Brano da leggere:
---

Contrattazione

Bene lo smart working, ora definire regole e modalità

di Stefano Elli

Ai lavoratori che lo hanno provato, lo Smart working (o lavoro a distanza) piace. Ma occorre andare oltre l’emergenza e stabilire precise regole d’ingaggio per implementare al meglio queste nuove modalità di produzione. Il dato emerge con chiarezza dalla prima edizione dell’Osservatorio EY-SWG «New Shape of Working».

Un osservatorio, dunque un telescopio, puntato costantemente sul mondo del lavoro e sulla sua evoluzione, con l’ambizione di porsi come punto di riferimento per le aziende, le parti sociali, e per chi governa il mercato del lavoro, per monitorare una mutazione dei processi produttivi che era già in atto ma che la crisi del Covid-19 ha accelerato bruscamente.

---

Materiale fornito:
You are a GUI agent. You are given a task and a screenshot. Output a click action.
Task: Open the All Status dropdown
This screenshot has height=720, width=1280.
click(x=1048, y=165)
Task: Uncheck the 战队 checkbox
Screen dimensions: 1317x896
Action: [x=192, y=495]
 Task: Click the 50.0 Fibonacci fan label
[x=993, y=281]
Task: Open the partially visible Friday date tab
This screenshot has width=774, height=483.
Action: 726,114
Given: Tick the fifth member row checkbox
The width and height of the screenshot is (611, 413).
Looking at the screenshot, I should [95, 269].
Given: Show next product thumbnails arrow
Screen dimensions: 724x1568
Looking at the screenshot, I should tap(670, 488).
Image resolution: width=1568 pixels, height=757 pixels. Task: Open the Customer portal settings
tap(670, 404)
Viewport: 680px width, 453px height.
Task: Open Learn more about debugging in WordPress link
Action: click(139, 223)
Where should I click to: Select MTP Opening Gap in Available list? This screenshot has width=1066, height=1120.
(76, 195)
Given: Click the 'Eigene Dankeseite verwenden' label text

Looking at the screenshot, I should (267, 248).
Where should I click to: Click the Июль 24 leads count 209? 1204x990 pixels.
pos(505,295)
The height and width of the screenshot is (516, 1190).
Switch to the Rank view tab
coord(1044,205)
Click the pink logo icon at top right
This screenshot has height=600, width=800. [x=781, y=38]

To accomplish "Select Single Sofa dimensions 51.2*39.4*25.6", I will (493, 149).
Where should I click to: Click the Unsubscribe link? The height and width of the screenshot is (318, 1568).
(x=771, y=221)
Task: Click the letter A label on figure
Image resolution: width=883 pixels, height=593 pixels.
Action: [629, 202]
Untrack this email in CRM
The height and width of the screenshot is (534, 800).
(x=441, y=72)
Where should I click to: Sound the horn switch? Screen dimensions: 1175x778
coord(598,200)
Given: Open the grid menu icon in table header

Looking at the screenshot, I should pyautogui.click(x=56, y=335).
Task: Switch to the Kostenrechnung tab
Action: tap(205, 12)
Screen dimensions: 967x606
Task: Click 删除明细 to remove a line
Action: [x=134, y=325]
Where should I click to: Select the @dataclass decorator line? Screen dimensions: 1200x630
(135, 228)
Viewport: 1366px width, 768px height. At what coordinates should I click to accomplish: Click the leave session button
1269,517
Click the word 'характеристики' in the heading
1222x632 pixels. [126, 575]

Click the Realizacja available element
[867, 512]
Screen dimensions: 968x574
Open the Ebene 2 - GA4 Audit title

---

Descrizione esercizio: Elenca tutti i destinatari per cui, secondo il brano sullo smart working, l'osservatorio ambisce a porsi come punto di riferimento.

Risultato del compito:
- le aziende
- le parti sociali
- chi governa il mercato del lavoro